Monday, October 20, 2008

Six Random Facts

I guess my friend, Holly, didn't think I was random enough on this thing. She tagged me to name six random facts about myself. (By the way, Holly, now that you've exposed yourself as a master cookie maker, I'm going to be expecting some handouts.)

For better or worse, here they are:

1. When I was little, I hated ... and I mean HATED ... any wrinkles or folds in my socks when I had them on. They would always inevitably bunch up in my shoes, and it drove me crazy (OCD much?). As a result, I spent about 5 minutes each morning yanking those puppies as tight as I could before slipping them into my shoes. The result? The knee-high tube socks my mom bought me (so I could wear them forever while I shot up like a weed) quickly became thigh-highs. The saddest part? I didn't even notice and spent my days in elementary school wandering around the playground with what looked like tights on. I'm just glad there are no blackmail pictures out there ...

2. Some mornings, especially during the winter, I just stand under the shower for a few extra minutes. I will have already finished with the soap, but I can't bear to turn off the water and grab my towel.

3. I like to watch Gilmore Girls. This was my confession on Mindi's blog a little while ago, but I figure it still counts. My wife got me to start watching it, and now I can't stop. It's hilarious, and I don't care if the entire male gender looks down on me. I have a feeling that most of them are just afraid to admit they like it too.

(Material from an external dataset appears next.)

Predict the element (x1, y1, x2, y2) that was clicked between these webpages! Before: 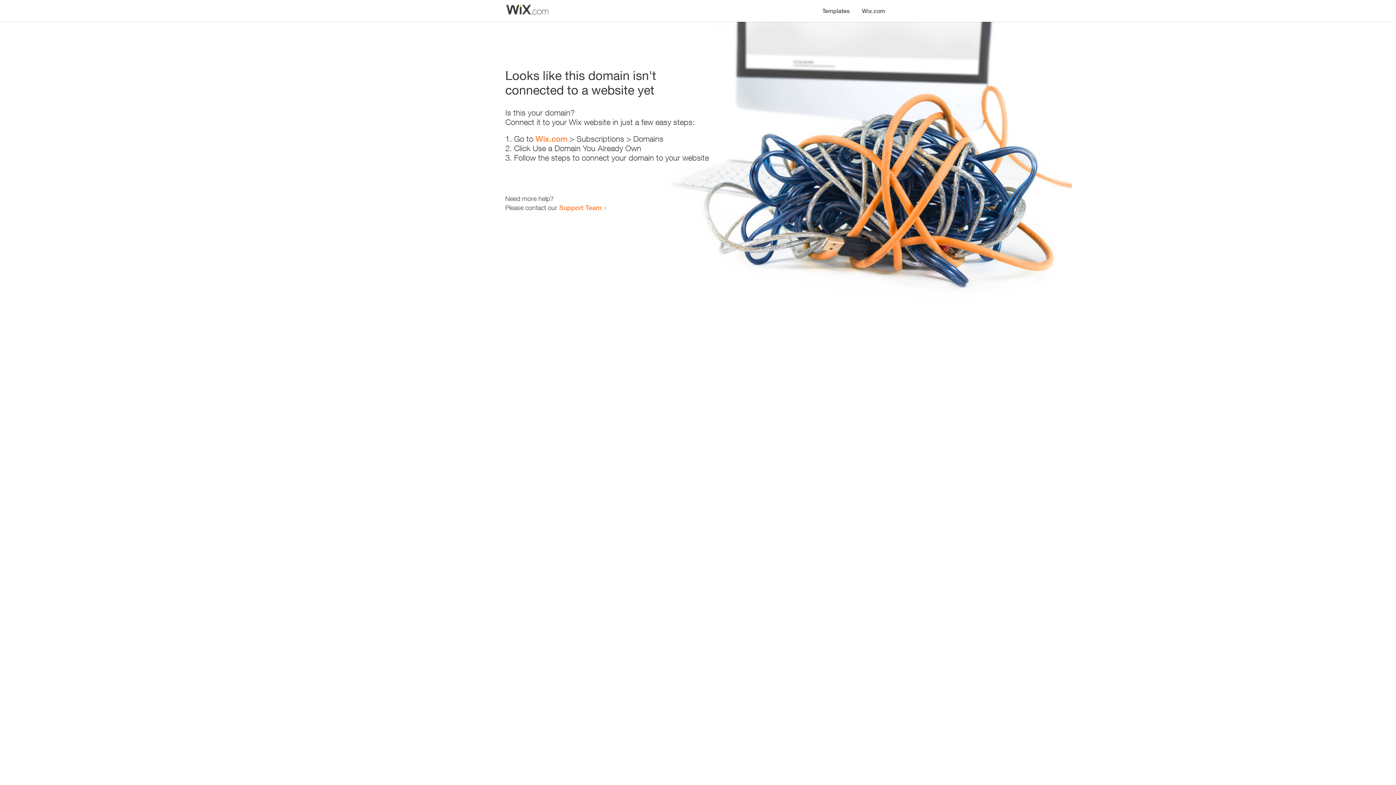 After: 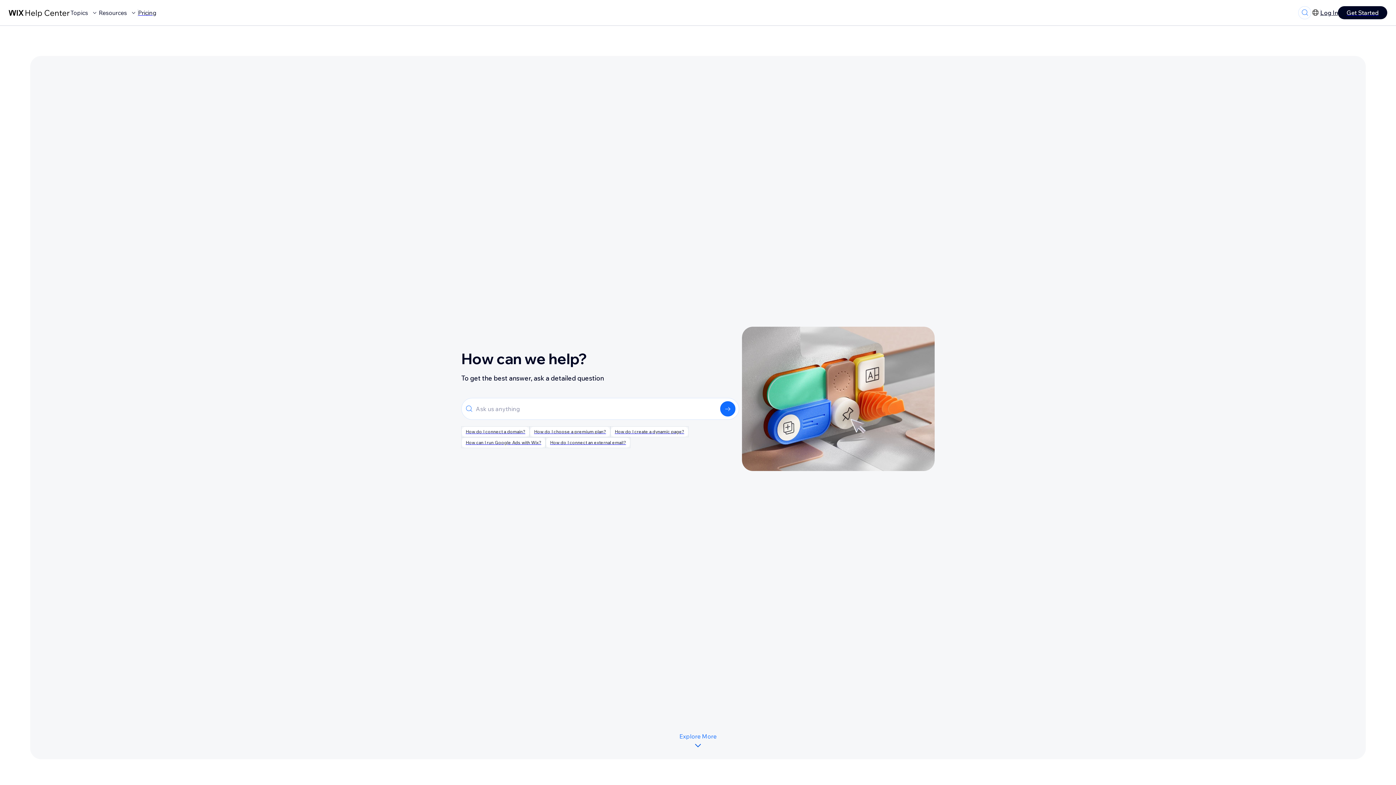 Action: label: Support Team bbox: (559, 203, 601, 211)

4. I would rather eat a plate of fudge than drink a Slurpee any day of the week. My wife is the exact opposite. We've decided that people typically like rich flavors or sweet flavors. She can barely finish a piece of chocolate cake and after three sips of a Slurpee, I'm done. In contrast, she can down an entire Slurpee in 5 minutes, and I often embarrass myself when everyone can't finish their dessert and I'm about to start licking my plate.

5. I can't grow facial hair. I think my face still thinks its 12, because the only thing that comes in is peach fuzz. Back in the day, it was a little embarrassing, since growing a scraggly beard was a status symbol in high school. Now, I love it. I can go without shaving for a couple days and no one notices. It reminds me of The Suburban Juggernaut's post about his Crocs (it's hilarious). He feels like he's beating the system when he wears them, and I feel like I'm pulling one over on humanity when I step out of the house looking clean shaven, even though a razor hasn't touched my face for a day and a half.

6. I have musical instrument ADD. I started piano lessons when I was 8 years old. After that, it was percussion, trombone, violin, cello and viola. The question you're all dying to ask: Can you still play them? With the exception of piano, Heck No. I wish I was that good. I'm not. Having me play these instruments today would be like trying to get a toddler to do calculus. It's just not going to happen. Maybe someday when I'm independently wealthy, all the kids are out of the house and my brain still works like it did when I was in college. Translation: Not in this lifetime.

Those are my six. Now that I've stolen two minutes of your life that you'll never get back, have a great day!


Becky said...

welcome to the blogosphere! i'm excited about this!

Hane-nahMarie said...

Hey I have a friend (who's a guy) and we caught him watching gilmore girls in his room. And then later that week wet old him to watch Meet Joe Black with us, and he siad, "naw, it's to chic flicky for me. " And I thought, 'hmmmmm?'
I'll tell him he has a fellow male Gilmore Girls fan.
And of course you can read my blog any day. I'm glad I know about yours now.

Nathan said...

I'm glad there's another one out there. It's a hilarious show, and I think the guys who avoid it are missing out.

trublubyu said...

what? your toddler doesn't do calculus? ours does.

No Cool Story said...


Oh no please, please please tell me there's a picture somewhere! ;)

Nathan said...

Oh, if I had one, I'm sure I would share it, just for the comedic value. They're even more grotesque because my shorts were hand-me-downs from my brothers. They were those running shorts with the slits in the sides. One word: HIDEOUS.

I'm just glad I was oblivious, or I could really be scarred by the experience.